# How to find a basis of complementary subspace of a subspace not in $\mathbb R^n$?

My question is similar to this question, but I am trying to find a complementary subspace of a subspace that is not in $$\mathbb R^n$$.

I am trying to find a subspace $$W$$ with basis vector $$B_W$$ such that $$W\oplus V=K$$ where $$K$$ is a subspace with basis vectors $$B_K=\left\{(1.5, -0.5, 1.5, -1), (-0.5, 3.5, -0.5, -3)\right\}$$ and $$V$$ is a subspace with basis vectors $$B_V=\left\{(1, 1, 1, -2)\right\}.$$

Based on the definition of a complementary subspace I found here and the method for finding the intersection of two subspaces that I found here, I believe I can set up this system of equations: $$\text{span}(B_K)=\text{span}(B_V)+\text{span}(B_W)$$$$\text{span}(B_V)=\text{span}(B_W).$$

Substituting in the vectors, I have:$$a_1(1.5, -0.5, 1.5, -1)+a_2(-0.5, 3.5, -0.5, -3)=b_1(1,1,1,-2)+b_2(B_W)$$$$c_1(1,1,1,-2)=c_2(B_W).$$

At this point I'm not sure how to solve this system to find $$B_W$$. Any help in solving this system - or if there is another method which would be more helpful - would be greatly appreciated.

• You say that you want to avoid $\mathbb R^n$, but your spaces are clearly subspaces of $\mathbb R^4$. – lulu Jul 23 '20 at 15:28
• Your question is not clear. Unless I made an arithmetic error, the vector $B_V$ is not in the subspace of $\mathbb R^4$ spanned by the two vectors you wrote out. – lulu Jul 23 '20 at 15:37
• Sorry, what I meant by that was that the examples I have seen were looking for two complementary subspaces V, W such that W (+) V = R^n; in this problem, W (+) V do not sum to R^n, but to K – Jon G Jul 23 '20 at 15:38
• But, as I say, unless I blundered $V$ is not a subspace of $K$. – lulu Jul 23 '20 at 15:51
• @lulu, you were correct. I was calculating vector $B_V$ incorrectly. I have updated the question to include the correct vector, and this time I made sure it was in $K$ :) – Jon G Jul 23 '20 at 16:27

You can use what you know about $$\mathbb{R}^n$$. Let $$v_1=(3/2,-1/2,3/2,-1)$$ and $$v_2=(-1/2,7/2,-1/2,-3)$$.

* [SET PROBLEM 1] In the thread about complementary subspaces, which commenter pointed out that $V$ was not a subspace of $K$?

* [DATASET EXCERPTS]
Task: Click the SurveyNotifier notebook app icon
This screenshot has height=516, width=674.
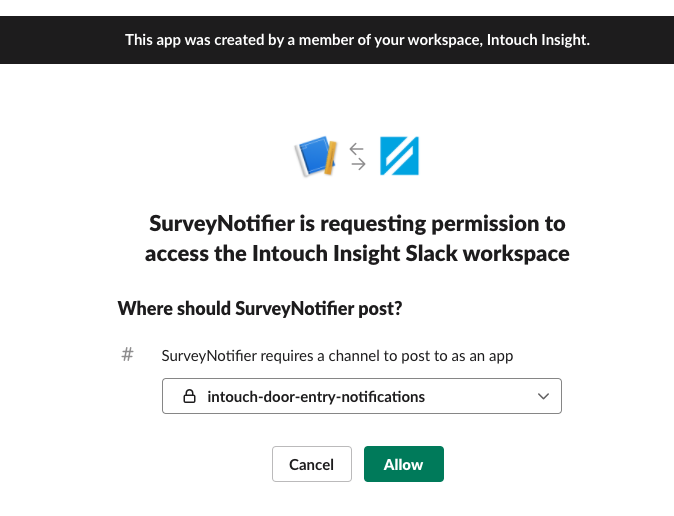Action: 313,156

==

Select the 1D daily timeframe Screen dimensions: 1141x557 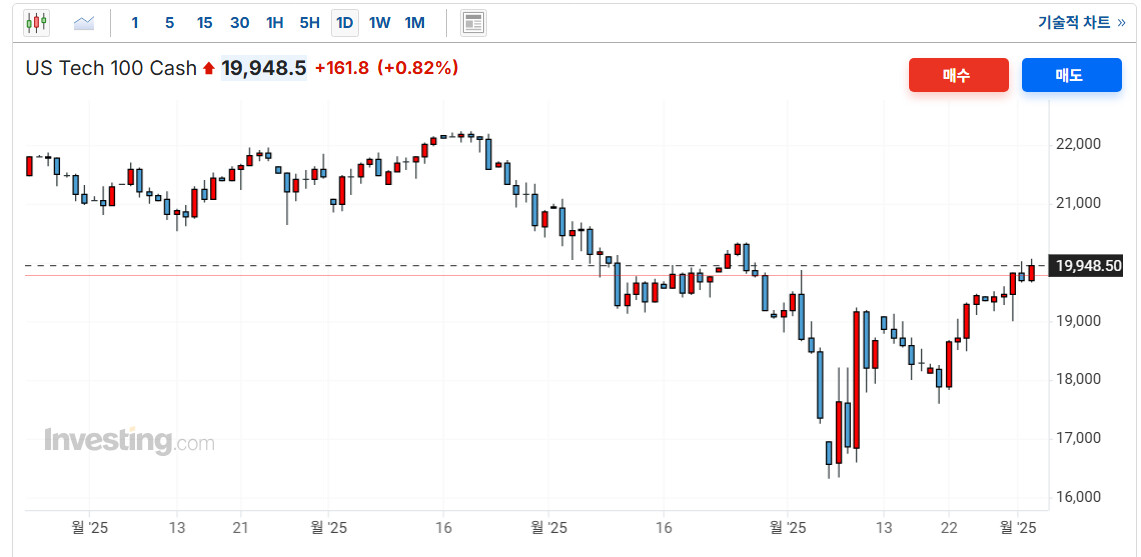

--

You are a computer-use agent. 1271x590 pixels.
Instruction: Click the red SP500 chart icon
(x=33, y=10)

* [SET PROBLEM 2] In the rows, switch "screenshot" to "image" in the stretch from "Task: Click the" through "Action: 313,156", keeping everything else the same. Give back only those lines, and leave the pictures out.

* [TASK ANSWER 1] The commenter lulu pointed it out.

* [TASK ANSWER 2]
Task: Click the SurveyNotifier notebook app icon
This image has height=516, width=674.
Action: 313,156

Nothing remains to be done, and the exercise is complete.